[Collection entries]
────

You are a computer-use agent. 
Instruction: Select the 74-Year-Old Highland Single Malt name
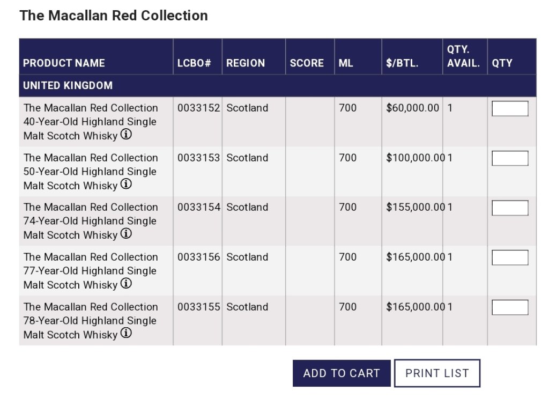[90, 221]
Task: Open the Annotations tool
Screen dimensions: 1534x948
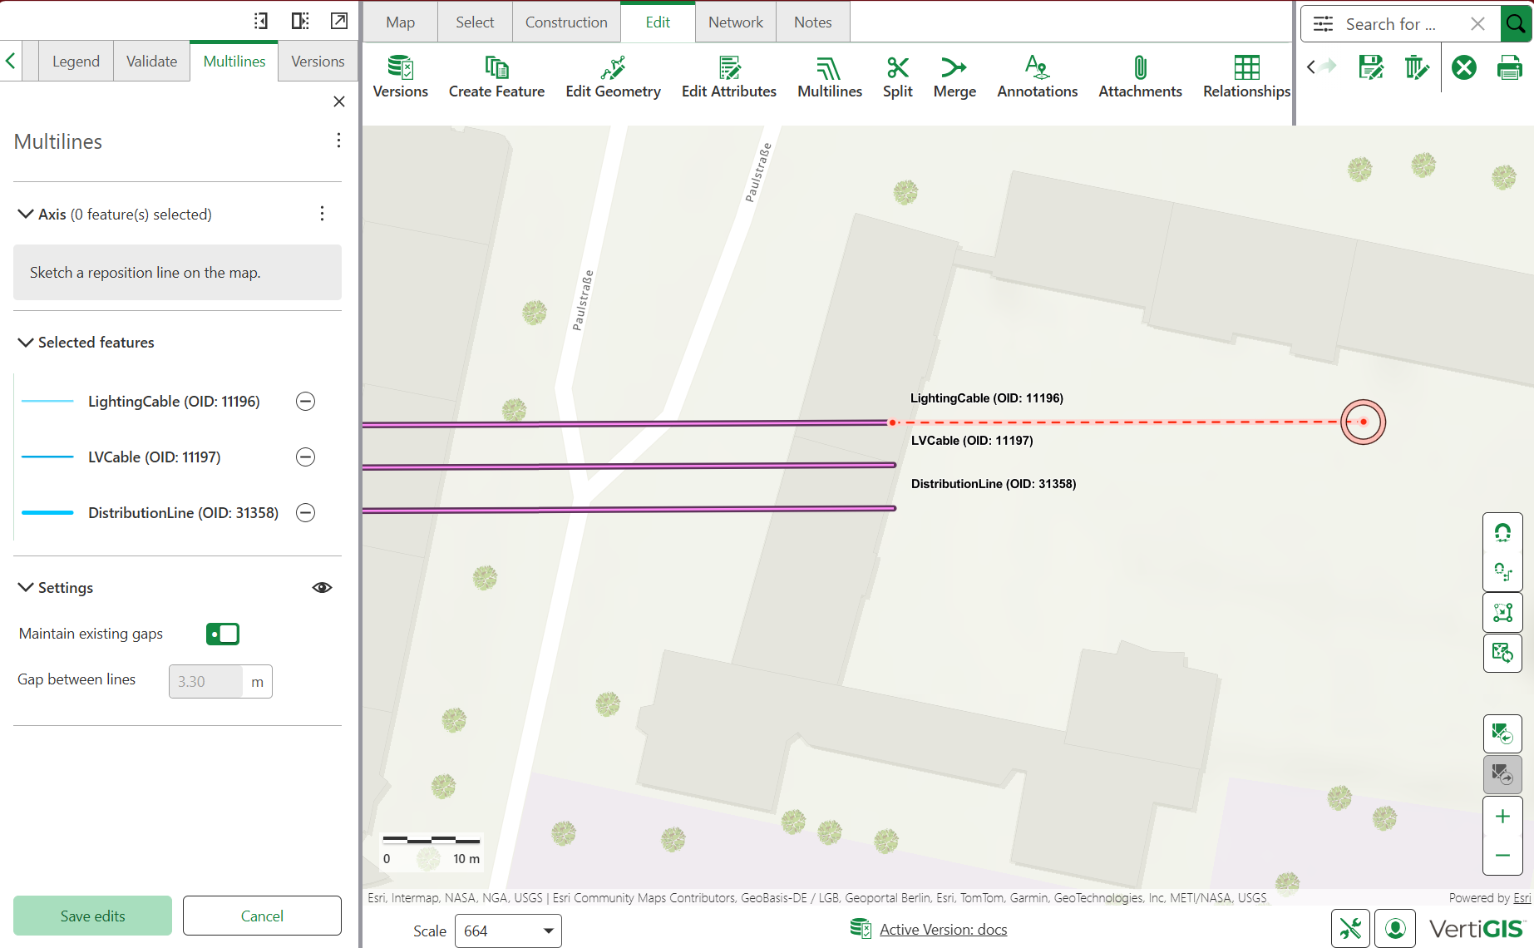Action: click(1037, 77)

────

[GOAL OF THE EXERCISE] The full text of the data above, exact and without pictures, is what to return.

[ANSWER SECTION]
You are a computer-use agent. 
Instruction: Select the 74-Year-Old Highland Single Malt name
[90, 221]
Task: Open the Annotations tool
Screen dimensions: 1534x948
Action: click(1037, 77)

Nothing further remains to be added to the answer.